INPUT DATA

Start of Block

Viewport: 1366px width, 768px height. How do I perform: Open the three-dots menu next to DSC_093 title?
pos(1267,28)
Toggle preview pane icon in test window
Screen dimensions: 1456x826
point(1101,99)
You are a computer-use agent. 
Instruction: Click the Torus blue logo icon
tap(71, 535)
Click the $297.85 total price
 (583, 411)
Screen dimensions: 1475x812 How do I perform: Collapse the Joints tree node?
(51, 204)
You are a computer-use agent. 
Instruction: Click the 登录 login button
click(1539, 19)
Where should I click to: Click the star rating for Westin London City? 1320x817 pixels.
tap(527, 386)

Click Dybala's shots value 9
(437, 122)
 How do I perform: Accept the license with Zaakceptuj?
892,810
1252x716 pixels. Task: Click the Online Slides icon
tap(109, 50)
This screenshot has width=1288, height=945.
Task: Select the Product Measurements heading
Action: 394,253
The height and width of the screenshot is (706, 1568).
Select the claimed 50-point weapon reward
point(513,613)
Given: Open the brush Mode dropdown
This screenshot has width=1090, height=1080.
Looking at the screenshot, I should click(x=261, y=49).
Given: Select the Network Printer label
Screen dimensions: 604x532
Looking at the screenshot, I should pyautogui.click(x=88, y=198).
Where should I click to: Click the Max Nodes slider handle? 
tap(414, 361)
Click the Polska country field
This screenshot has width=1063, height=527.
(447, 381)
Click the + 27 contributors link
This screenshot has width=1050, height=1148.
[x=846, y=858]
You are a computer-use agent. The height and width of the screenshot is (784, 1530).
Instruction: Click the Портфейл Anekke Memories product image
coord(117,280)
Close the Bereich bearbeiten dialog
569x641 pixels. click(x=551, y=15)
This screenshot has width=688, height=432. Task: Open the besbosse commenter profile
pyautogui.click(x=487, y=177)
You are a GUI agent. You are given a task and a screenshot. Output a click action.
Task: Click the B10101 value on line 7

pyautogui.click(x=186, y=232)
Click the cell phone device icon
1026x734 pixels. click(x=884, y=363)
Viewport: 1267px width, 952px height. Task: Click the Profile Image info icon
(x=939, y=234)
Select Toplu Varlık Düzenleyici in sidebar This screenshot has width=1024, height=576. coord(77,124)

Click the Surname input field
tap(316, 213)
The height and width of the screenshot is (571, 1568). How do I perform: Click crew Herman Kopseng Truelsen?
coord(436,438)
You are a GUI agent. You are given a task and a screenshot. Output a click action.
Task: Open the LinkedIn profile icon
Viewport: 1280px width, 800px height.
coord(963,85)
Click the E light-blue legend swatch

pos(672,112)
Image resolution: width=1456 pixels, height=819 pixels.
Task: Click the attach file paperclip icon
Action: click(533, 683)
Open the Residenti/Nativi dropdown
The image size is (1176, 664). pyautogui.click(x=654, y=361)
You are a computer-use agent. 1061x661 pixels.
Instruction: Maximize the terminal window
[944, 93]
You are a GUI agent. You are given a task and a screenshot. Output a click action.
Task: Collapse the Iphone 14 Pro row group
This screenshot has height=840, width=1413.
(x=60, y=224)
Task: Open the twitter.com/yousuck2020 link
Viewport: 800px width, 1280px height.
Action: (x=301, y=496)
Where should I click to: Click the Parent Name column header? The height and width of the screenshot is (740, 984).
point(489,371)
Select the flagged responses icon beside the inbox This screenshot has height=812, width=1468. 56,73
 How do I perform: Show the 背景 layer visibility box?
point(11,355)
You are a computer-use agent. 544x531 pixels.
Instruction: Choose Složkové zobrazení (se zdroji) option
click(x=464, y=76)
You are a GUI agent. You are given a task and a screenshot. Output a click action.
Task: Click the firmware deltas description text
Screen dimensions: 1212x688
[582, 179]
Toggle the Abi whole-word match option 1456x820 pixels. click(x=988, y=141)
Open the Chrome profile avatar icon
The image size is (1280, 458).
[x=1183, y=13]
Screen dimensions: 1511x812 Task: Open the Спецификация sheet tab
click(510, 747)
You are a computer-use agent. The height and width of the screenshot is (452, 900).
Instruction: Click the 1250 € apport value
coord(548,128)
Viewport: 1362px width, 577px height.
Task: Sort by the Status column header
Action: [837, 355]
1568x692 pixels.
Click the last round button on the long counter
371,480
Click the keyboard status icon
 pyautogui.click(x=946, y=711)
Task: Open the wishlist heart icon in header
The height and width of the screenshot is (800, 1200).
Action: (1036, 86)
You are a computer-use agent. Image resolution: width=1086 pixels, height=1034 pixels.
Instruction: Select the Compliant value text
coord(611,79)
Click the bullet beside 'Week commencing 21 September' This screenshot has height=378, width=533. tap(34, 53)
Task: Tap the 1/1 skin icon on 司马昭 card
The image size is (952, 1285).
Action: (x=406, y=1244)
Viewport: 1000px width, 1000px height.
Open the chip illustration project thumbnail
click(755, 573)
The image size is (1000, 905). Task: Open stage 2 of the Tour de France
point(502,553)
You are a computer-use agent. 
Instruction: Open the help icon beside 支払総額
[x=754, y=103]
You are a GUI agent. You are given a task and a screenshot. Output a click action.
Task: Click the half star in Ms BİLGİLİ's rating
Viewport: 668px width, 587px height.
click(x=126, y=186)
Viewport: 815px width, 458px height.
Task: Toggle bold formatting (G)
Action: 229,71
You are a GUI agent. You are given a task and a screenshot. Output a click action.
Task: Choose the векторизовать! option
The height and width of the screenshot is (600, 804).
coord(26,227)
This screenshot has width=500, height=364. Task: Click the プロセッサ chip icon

End of Block

AIM OF THE EXERCISE
Repeat the data in full. Nothing may be dropped or altered.

SOLUTION TO THE PROBLEM
Viewport: 1366px width, 768px height. How do I perform: Open the three-dots menu next to DSC_093 title?
pos(1267,28)
Toggle preview pane icon in test window
Screen dimensions: 1456x826
point(1101,99)
You are a computer-use agent. 
Instruction: Click the Torus blue logo icon
tap(71, 535)
Click the $297.85 total price
 (583, 411)
Screen dimensions: 1475x812 How do I perform: Collapse the Joints tree node?
(51, 204)
You are a computer-use agent. 
Instruction: Click the 登录 login button
click(1539, 19)
Where should I click to: Click the star rating for Westin London City? 1320x817 pixels.
tap(527, 386)

Click Dybala's shots value 9
(437, 122)
 How do I perform: Accept the license with Zaakceptuj?
892,810
1252x716 pixels. Task: Click the Online Slides icon
tap(109, 50)
This screenshot has width=1288, height=945.
Task: Select the Product Measurements heading
Action: 394,253
The height and width of the screenshot is (706, 1568).
Select the claimed 50-point weapon reward
point(513,613)
Given: Open the brush Mode dropdown
This screenshot has width=1090, height=1080.
Looking at the screenshot, I should click(x=261, y=49).
Given: Select the Network Printer label
Screen dimensions: 604x532
Looking at the screenshot, I should pyautogui.click(x=88, y=198).
Where should I click to: Click the Max Nodes slider handle? 
tap(414, 361)
Click the Polska country field
This screenshot has width=1063, height=527.
(447, 381)
Click the + 27 contributors link
This screenshot has width=1050, height=1148.
[x=846, y=858]
You are a computer-use agent. The height and width of the screenshot is (784, 1530).
Instruction: Click the Портфейл Anekke Memories product image
coord(117,280)
Close the Bereich bearbeiten dialog
569x641 pixels. click(x=551, y=15)
This screenshot has width=688, height=432. Task: Open the besbosse commenter profile
pyautogui.click(x=487, y=177)
You are a GUI agent. You are given a task and a screenshot. Output a click action.
Task: Click the B10101 value on line 7

pyautogui.click(x=186, y=232)
Click the cell phone device icon
1026x734 pixels. click(x=884, y=363)
Viewport: 1267px width, 952px height. Task: Click the Profile Image info icon
(x=939, y=234)
Select Toplu Varlık Düzenleyici in sidebar This screenshot has width=1024, height=576. coord(77,124)

Click the Surname input field
tap(316, 213)
The height and width of the screenshot is (571, 1568). How do I perform: Click crew Herman Kopseng Truelsen?
coord(436,438)
You are a GUI agent. You are given a task and a screenshot. Output a click action.
Task: Open the LinkedIn profile icon
Viewport: 1280px width, 800px height.
coord(963,85)
Click the E light-blue legend swatch

pos(672,112)
Image resolution: width=1456 pixels, height=819 pixels.
Task: Click the attach file paperclip icon
Action: click(533, 683)
Open the Residenti/Nativi dropdown
The image size is (1176, 664). pyautogui.click(x=654, y=361)
You are a computer-use agent. 1061x661 pixels.
Instruction: Maximize the terminal window
[944, 93]
You are a GUI agent. You are given a task and a screenshot. Output a click action.
Task: Collapse the Iphone 14 Pro row group
This screenshot has height=840, width=1413.
(x=60, y=224)
Task: Open the twitter.com/yousuck2020 link
Viewport: 800px width, 1280px height.
Action: (x=301, y=496)
Where should I click to: Click the Parent Name column header? The height and width of the screenshot is (740, 984).
point(489,371)
Select the flagged responses icon beside the inbox This screenshot has height=812, width=1468. 56,73
 How do I perform: Show the 背景 layer visibility box?
point(11,355)
You are a computer-use agent. 544x531 pixels.
Instruction: Choose Složkové zobrazení (se zdroji) option
click(x=464, y=76)
You are a GUI agent. You are given a task and a screenshot. Output a click action.
Task: Click the firmware deltas description text
Screen dimensions: 1212x688
[582, 179]
Toggle the Abi whole-word match option 1456x820 pixels. click(x=988, y=141)
Open the Chrome profile avatar icon
The image size is (1280, 458).
[x=1183, y=13]
Screen dimensions: 1511x812 Task: Open the Спецификация sheet tab
click(510, 747)
You are a computer-use agent. The height and width of the screenshot is (452, 900).
Instruction: Click the 1250 € apport value
coord(548,128)
Viewport: 1362px width, 577px height.
Task: Sort by the Status column header
Action: [837, 355]
1568x692 pixels.
Click the last round button on the long counter
371,480
Click the keyboard status icon
 pyautogui.click(x=946, y=711)
Task: Open the wishlist heart icon in header
The height and width of the screenshot is (800, 1200).
Action: (1036, 86)
You are a computer-use agent. Image resolution: width=1086 pixels, height=1034 pixels.
Instruction: Select the Compliant value text
coord(611,79)
Click the bullet beside 'Week commencing 21 September' This screenshot has height=378, width=533. tap(34, 53)
Task: Tap the 1/1 skin icon on 司马昭 card
The image size is (952, 1285).
Action: (x=406, y=1244)
Viewport: 1000px width, 1000px height.
Open the chip illustration project thumbnail
click(755, 573)
The image size is (1000, 905). Task: Open stage 2 of the Tour de France
point(502,553)
You are a computer-use agent. 
Instruction: Open the help icon beside 支払総額
[x=754, y=103]
You are a GUI agent. You are given a task and a screenshot. Output a click action.
Task: Click the half star in Ms BİLGİLİ's rating
Viewport: 668px width, 587px height.
click(x=126, y=186)
Viewport: 815px width, 458px height.
Task: Toggle bold formatting (G)
Action: 229,71
You are a GUI agent. You are given a task and a screenshot. Output a click action.
Task: Choose the векторизовать! option
The height and width of the screenshot is (600, 804).
coord(26,227)
This screenshot has width=500, height=364. Task: Click the プロセッサ chip icon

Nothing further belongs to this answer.